Description

A request is automatically sent to the following endpoint /v1/accounts/0x1/resource/0x1::coin::CoinInfo%3C0x1::aptos_coin::AptosCoin%3E during startup. The handler fails to check for errors, leading to a permanent soft lock when malformed data is returned.

There are multiple scenarios where this could happen:

• RPC endpoint encounters an error

• RPC endpoint is malicious

The requests are repeated, so the extension stays bricked as long as the returned data is malformed.

async () => {
    return aptos.getAccountResource(extractAddressFromType(token as string), composeType(network.structs.CoinInfo, [token as string]))
    .then((value: AptosResource<AptosCoinInfoResource>) => {
        const type = token as string;
        const decimals = +value.data.decimals;
        const name = value.data.name;
        const symbol = value.data.symbol;
        const alias = network.tokenAlias[token as string] ?? value.data.symbol;
        addTokenInfo({ name, symbol, decimals });
        return { type, decimals, name, symbol, alias };
    })
},
{
    ...RefetchOptions.INFINITY,
    enabled: !!token
}

Impact

It leads to a permanent soft lock of the whole extension.

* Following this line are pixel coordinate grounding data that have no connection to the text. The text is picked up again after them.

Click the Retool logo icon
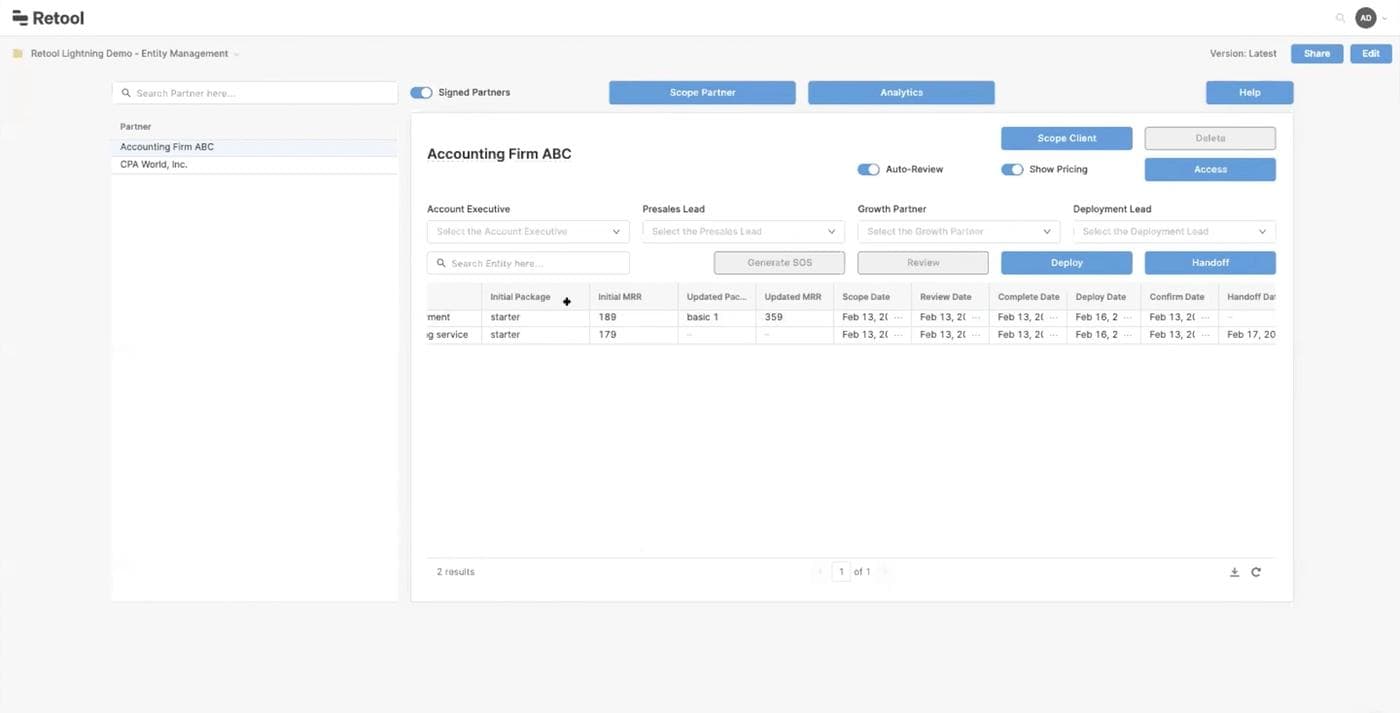Image resolution: width=1400 pixels, height=713 pixels. tap(21, 17)
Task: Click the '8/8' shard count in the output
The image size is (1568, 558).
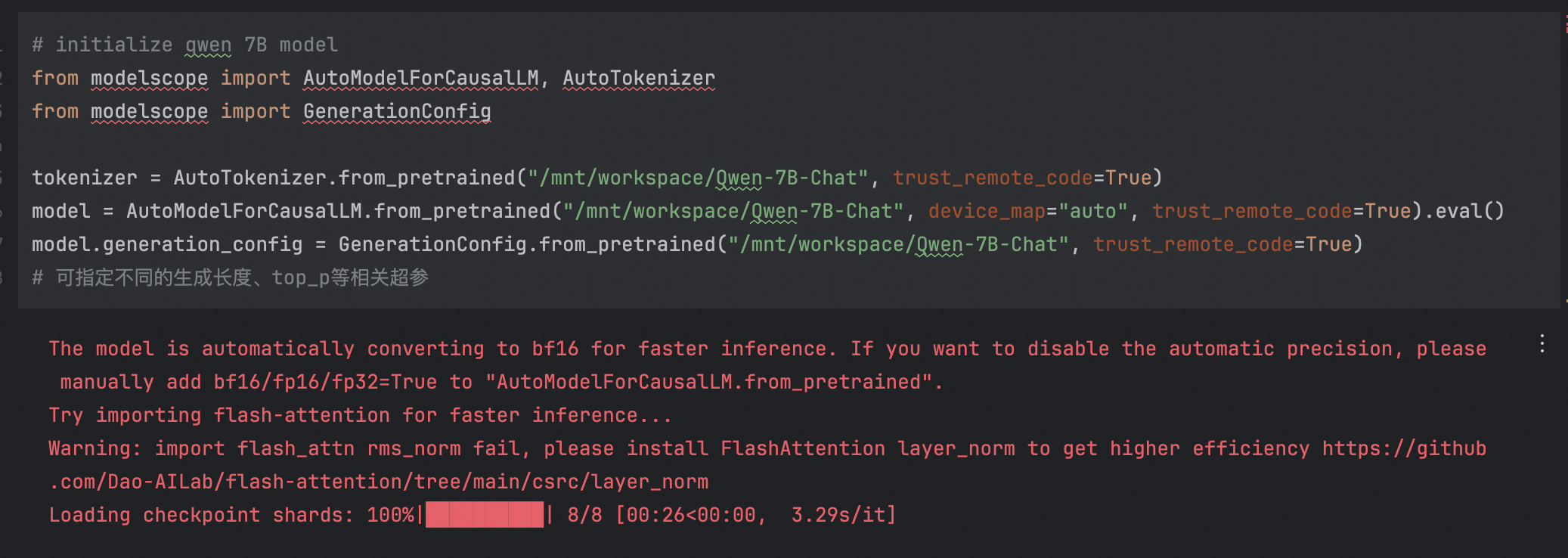Action: click(x=584, y=515)
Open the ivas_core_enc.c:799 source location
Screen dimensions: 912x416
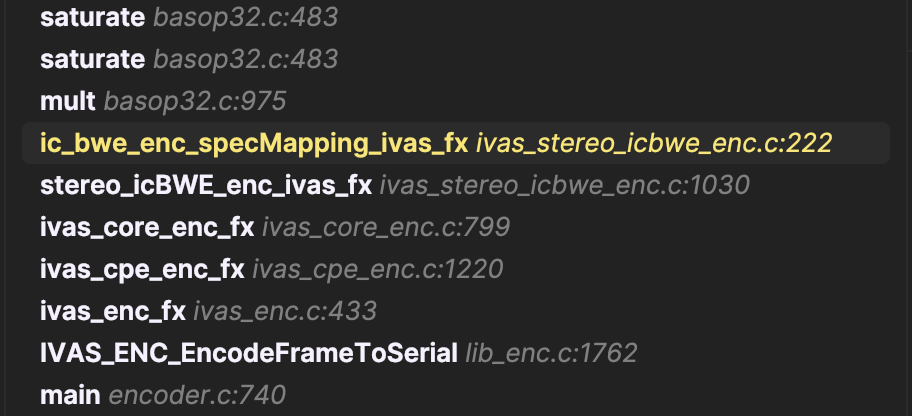pyautogui.click(x=386, y=227)
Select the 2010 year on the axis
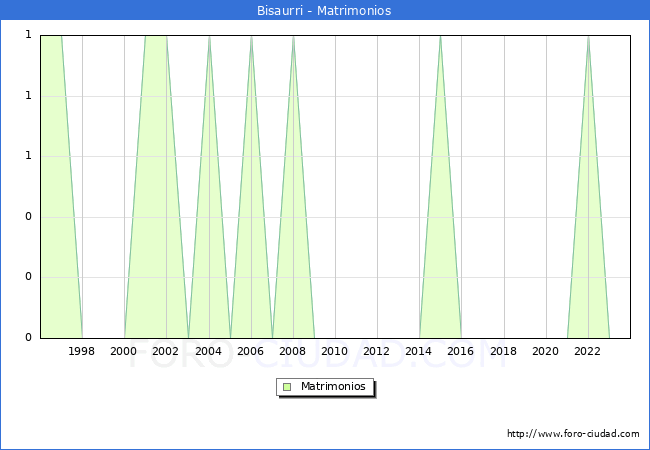The width and height of the screenshot is (650, 450). click(335, 351)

It can be fixed by directly visiting chrome-extension://<extensionId>/index.html#/settings/ and switching the network or reinstalling the extension.

Recommendations

We recommend additional error handling when handling RPC responses.

Remediation

A fix was introduced in commit 9b4ad36e↗ by incorporating error handling into the function, effectively preventing the wallet extension from experiencing a persistent, endless loop in the event of receiving malformed data.